While there is no ragged vector type yet, we can still return a ragged array in the sense that the output length from each job can be different and we just paste things together to a big output vector. Since the user must know the output sizes himself he will be able to make sense of the large vector being returned. I favored making this behavior explicit in the argument list by including an additional int array with the output count per job as argument to map_rect. @seantalts felt very strong about not doing so as we can figure out the output sizes as we execute things - and I think he has a good point to not over-burden the user and I was able to figure out a solution for this (since not knowing output sizes makes things a bit more tricky).
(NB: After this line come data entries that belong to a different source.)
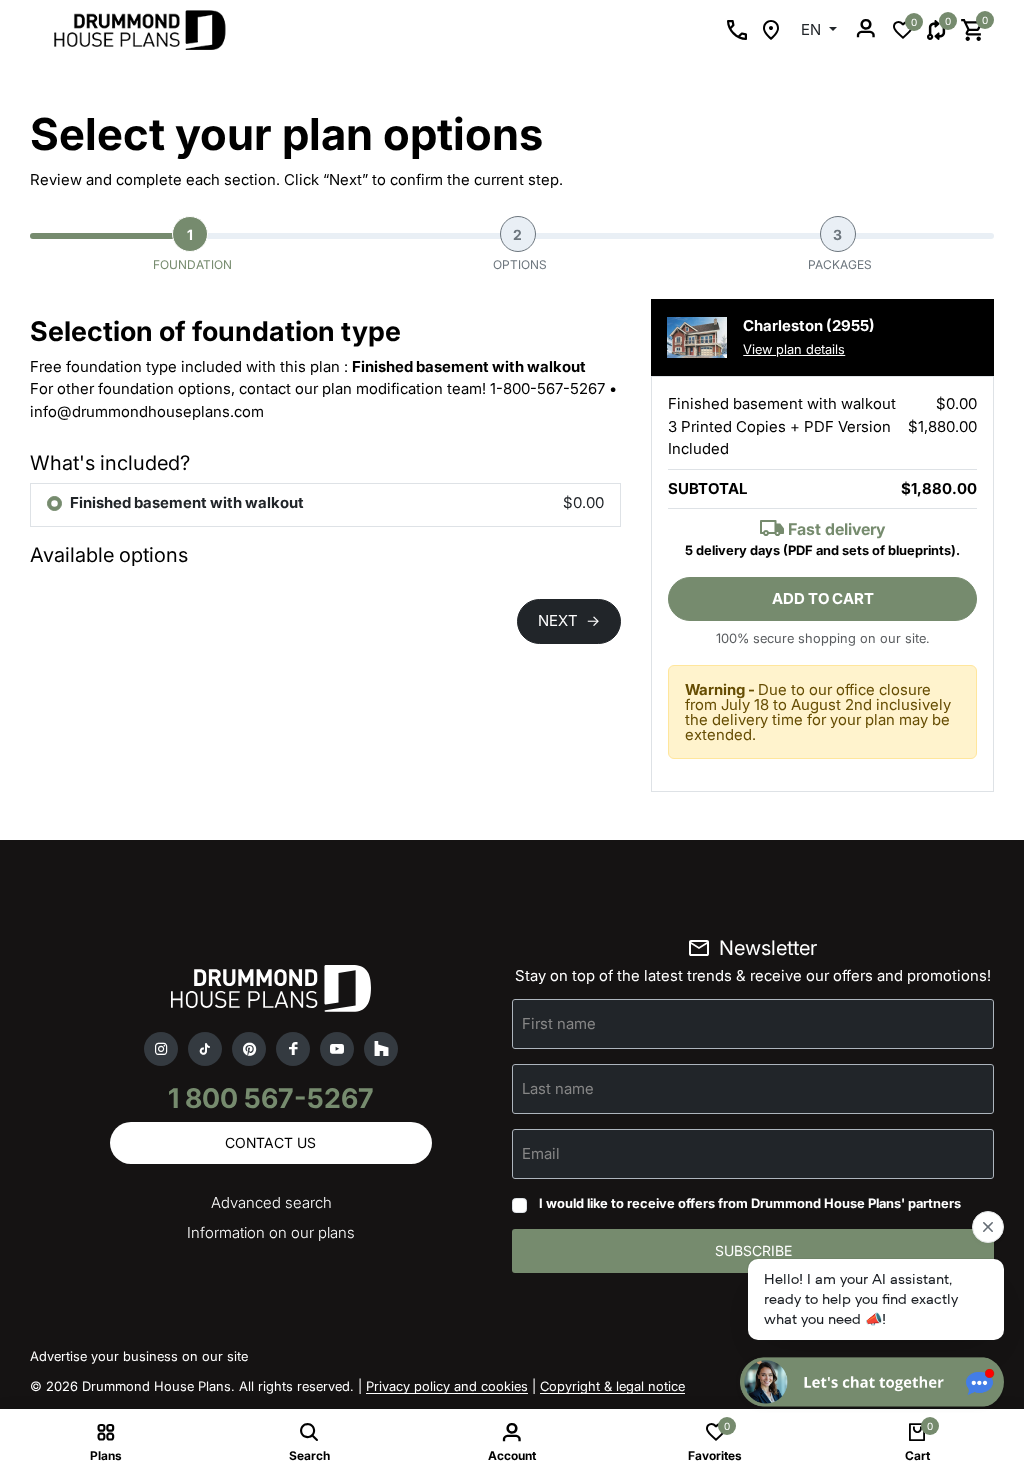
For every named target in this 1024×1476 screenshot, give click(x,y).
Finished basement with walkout (187, 502)
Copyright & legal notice (612, 1386)
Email (541, 1153)
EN (813, 29)
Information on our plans (271, 1232)
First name (559, 1023)
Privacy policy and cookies (447, 1386)
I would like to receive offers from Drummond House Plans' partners (750, 1203)
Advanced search (271, 1202)
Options (520, 249)
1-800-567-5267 (547, 388)
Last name (558, 1088)
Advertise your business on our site (139, 1356)
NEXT (569, 620)
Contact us (270, 1142)
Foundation (192, 249)
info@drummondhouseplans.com (147, 411)
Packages (840, 249)
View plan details (794, 349)
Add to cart (823, 598)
I mean that my map_rect_serial version performs nested autodiff which make the global expression graph smaller and this type of approach allows to reuse the smaller nested graphs in cases whenever that is possible (if you have many outputs from a given job). That 70% is really cool, but I am not sure yet if this generalizes to other models as well - I would hope so.

Some progress:

  • I have dumped boost things into the feature/concept-mpi-2 branch such that a make stan-mpi builds whatever is needed for boost. Only the mpi installation (openmpi or mpich) needs to be on the local system. See MPI_NOTES for some details.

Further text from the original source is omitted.